Mon avis : Dans les premières pages, nous pouvons être charmés, face à un dessin que l’on retrouve plus dans des BD pour enfants, des tons pastel et des couleurs assez douces. Ori est sur un arbre, lui-même sur la tête d’un géant, au milieu du désert, alors qu’Angelina est sur un petit scooter des airs. Il y a des aspects du Château dans le ciel de Miyazaki dans ces premières planches, avec des angles en plongée, la poésie d’un géant et de la technologie moderne. Un peu trop d’inspiration peut-être, mais une certaine délicatesse qui ne prépare absolument pas à la suite des événements.

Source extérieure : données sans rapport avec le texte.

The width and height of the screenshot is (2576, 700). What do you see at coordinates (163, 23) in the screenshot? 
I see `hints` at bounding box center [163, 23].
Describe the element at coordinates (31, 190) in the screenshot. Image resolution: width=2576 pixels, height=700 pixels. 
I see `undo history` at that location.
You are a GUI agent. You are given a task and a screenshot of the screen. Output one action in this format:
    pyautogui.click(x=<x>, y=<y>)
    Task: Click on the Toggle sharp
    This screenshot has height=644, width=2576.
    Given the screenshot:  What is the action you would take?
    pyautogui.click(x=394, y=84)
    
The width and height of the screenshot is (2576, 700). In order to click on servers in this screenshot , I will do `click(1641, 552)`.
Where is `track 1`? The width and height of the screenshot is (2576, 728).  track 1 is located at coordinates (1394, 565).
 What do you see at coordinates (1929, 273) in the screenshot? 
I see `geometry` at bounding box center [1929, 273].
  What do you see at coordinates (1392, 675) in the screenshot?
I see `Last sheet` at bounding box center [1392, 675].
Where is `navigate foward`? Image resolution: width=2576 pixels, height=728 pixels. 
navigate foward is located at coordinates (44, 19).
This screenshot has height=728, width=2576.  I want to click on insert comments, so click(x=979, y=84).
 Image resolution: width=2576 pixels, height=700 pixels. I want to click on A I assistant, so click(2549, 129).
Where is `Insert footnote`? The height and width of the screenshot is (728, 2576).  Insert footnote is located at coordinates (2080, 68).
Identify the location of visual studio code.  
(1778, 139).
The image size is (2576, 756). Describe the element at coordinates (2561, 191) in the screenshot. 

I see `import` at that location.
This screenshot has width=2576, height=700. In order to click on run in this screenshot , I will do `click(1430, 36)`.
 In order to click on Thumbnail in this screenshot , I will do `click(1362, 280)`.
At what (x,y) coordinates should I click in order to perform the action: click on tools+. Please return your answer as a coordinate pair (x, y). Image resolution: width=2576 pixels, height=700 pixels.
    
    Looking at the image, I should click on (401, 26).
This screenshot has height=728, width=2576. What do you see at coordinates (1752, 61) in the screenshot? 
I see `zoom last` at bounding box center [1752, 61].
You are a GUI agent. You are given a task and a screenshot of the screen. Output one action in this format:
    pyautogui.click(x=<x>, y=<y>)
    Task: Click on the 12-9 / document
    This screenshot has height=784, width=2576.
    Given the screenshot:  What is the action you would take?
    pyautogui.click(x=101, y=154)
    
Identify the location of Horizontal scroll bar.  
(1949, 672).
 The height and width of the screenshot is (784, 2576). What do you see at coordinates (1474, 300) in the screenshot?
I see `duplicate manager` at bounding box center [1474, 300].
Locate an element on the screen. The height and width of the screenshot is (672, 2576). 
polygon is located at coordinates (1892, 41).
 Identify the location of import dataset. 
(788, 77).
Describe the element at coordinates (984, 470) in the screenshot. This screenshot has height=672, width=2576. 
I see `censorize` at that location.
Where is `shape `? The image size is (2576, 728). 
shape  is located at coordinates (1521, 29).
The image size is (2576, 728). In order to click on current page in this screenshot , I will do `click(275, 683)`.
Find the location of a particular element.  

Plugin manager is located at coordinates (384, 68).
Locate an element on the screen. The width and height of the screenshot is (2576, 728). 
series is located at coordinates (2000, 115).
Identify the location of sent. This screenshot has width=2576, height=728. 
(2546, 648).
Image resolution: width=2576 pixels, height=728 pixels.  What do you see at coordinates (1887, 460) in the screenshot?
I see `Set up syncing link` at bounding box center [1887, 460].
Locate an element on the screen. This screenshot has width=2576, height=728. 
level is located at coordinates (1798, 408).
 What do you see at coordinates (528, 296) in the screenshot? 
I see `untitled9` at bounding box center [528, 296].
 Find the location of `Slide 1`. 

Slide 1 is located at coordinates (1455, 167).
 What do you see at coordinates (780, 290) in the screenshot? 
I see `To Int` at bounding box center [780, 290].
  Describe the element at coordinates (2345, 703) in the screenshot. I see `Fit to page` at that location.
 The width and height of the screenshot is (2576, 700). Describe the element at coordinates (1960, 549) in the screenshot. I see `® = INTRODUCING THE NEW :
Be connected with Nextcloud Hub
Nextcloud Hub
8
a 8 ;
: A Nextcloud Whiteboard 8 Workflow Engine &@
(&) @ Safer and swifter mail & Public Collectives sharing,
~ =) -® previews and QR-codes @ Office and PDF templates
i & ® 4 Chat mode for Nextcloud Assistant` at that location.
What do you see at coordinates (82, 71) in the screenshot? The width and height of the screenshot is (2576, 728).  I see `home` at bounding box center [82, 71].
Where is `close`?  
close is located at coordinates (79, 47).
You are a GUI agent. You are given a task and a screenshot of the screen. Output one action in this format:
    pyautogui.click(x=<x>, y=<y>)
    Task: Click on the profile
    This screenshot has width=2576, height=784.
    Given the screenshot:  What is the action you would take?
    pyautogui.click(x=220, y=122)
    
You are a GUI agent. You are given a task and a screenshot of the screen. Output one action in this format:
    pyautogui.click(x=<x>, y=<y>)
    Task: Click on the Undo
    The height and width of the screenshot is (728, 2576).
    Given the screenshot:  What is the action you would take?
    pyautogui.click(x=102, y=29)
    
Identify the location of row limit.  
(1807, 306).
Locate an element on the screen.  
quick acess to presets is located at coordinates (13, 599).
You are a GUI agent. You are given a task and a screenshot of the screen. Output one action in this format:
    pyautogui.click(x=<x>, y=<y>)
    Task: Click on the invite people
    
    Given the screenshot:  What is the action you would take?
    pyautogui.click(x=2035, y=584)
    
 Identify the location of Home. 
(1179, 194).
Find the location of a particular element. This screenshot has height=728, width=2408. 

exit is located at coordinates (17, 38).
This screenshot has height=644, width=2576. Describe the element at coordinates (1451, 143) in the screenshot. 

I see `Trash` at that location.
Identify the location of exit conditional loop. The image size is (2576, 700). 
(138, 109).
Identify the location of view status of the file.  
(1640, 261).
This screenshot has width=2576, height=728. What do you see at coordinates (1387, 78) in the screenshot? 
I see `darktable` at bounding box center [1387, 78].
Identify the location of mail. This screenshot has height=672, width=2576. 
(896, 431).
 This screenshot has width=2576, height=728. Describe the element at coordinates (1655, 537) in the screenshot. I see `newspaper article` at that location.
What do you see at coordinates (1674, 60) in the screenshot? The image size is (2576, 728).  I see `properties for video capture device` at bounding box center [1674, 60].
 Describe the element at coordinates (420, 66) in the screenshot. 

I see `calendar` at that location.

Car si ça commence avec une certaine poésie, la violence arrive de façon très crue et assez surprenante finalement. Pas vraiment d’avertissement, c’est sale, glauque et cruel. Le dessin, les couleurs, tout contraste. C’est terrifiant, cruel. Et assez dissonant. Si la ville présentée est magique, très inspirée des villes de fantasy avec ses guildes et son orientalisme romanesque, sa propre météo et son apparition soudaine, tout devient assez graphique rapidement. Et c’est dommage ! Ça n’apporte pas forcément grand-chose à l’histoire (à part, les méchants sont très méchants) et le décalage est assez désarçonnant.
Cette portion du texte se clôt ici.